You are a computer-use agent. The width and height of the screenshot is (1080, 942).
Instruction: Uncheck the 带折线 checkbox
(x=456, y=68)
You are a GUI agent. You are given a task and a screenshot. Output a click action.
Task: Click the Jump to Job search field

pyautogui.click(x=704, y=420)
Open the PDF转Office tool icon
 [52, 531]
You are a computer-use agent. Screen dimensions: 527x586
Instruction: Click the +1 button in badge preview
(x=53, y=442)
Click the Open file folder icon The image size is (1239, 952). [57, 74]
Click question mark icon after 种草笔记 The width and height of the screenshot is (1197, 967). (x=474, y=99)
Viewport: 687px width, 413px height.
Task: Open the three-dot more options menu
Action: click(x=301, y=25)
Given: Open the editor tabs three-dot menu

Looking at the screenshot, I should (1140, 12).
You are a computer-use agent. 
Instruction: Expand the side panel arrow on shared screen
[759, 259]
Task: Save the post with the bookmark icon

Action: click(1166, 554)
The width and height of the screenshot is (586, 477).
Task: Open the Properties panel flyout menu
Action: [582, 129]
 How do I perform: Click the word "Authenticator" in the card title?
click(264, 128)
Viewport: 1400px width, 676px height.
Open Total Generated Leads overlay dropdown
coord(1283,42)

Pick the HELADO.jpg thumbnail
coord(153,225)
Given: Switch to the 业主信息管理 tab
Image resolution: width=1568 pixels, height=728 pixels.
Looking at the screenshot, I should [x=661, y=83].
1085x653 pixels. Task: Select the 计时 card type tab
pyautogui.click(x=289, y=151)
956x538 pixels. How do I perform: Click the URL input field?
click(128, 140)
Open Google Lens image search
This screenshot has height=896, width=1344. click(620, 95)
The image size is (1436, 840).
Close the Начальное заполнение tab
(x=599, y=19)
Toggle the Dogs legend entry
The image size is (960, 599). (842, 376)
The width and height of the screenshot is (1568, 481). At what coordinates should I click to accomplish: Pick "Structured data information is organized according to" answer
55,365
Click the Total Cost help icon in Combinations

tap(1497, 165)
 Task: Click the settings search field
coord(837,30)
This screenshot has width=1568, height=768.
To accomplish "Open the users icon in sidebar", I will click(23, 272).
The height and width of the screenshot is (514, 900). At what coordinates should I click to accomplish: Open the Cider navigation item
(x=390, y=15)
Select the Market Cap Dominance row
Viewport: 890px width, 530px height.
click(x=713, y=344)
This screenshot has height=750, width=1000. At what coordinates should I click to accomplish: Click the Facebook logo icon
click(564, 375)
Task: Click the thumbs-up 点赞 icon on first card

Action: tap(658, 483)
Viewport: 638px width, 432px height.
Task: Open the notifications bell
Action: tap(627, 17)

*-*-*

**ACTIVITY**
Output the material in full, matching it word for word.

**SOLUTION**
You are a computer-use agent. The width and height of the screenshot is (1080, 942).
Instruction: Uncheck the 带折线 checkbox
(x=456, y=68)
You are a GUI agent. You are given a task and a screenshot. Output a click action.
Task: Click the Jump to Job search field

pyautogui.click(x=704, y=420)
Open the PDF转Office tool icon
 [52, 531]
You are a computer-use agent. Screen dimensions: 527x586
Instruction: Click the +1 button in badge preview
(x=53, y=442)
Click the Open file folder icon The image size is (1239, 952). [57, 74]
Click question mark icon after 种草笔记 The width and height of the screenshot is (1197, 967). (x=474, y=99)
Viewport: 687px width, 413px height.
Task: Open the three-dot more options menu
Action: click(x=301, y=25)
Given: Open the editor tabs three-dot menu

Looking at the screenshot, I should (1140, 12).
You are a computer-use agent. 
Instruction: Expand the side panel arrow on shared screen
[759, 259]
Task: Save the post with the bookmark icon

Action: click(1166, 554)
The width and height of the screenshot is (586, 477).
Task: Open the Properties panel flyout menu
Action: [582, 129]
 How do I perform: Click the word "Authenticator" in the card title?
click(264, 128)
Viewport: 1400px width, 676px height.
Open Total Generated Leads overlay dropdown
coord(1283,42)

Pick the HELADO.jpg thumbnail
coord(153,225)
Given: Switch to the 业主信息管理 tab
Image resolution: width=1568 pixels, height=728 pixels.
Looking at the screenshot, I should [x=661, y=83].
1085x653 pixels. Task: Select the 计时 card type tab
pyautogui.click(x=289, y=151)
956x538 pixels. How do I perform: Click the URL input field?
click(128, 140)
Open Google Lens image search
This screenshot has height=896, width=1344. click(620, 95)
The image size is (1436, 840).
Close the Начальное заполнение tab
(x=599, y=19)
Toggle the Dogs legend entry
The image size is (960, 599). (842, 376)
The width and height of the screenshot is (1568, 481). At what coordinates should I click to accomplish: Pick "Structured data information is organized according to" answer
55,365
Click the Total Cost help icon in Combinations

tap(1497, 165)
 Task: Click the settings search field
coord(837,30)
This screenshot has width=1568, height=768.
To accomplish "Open the users icon in sidebar", I will click(23, 272).
The height and width of the screenshot is (514, 900). At what coordinates should I click to accomplish: Open the Cider navigation item
(x=390, y=15)
Select the Market Cap Dominance row
Viewport: 890px width, 530px height.
click(x=713, y=344)
This screenshot has height=750, width=1000. At what coordinates should I click to accomplish: Click the Facebook logo icon
click(564, 375)
Task: Click the thumbs-up 点赞 icon on first card

Action: tap(658, 483)
Viewport: 638px width, 432px height.
Task: Open the notifications bell
Action: tap(627, 17)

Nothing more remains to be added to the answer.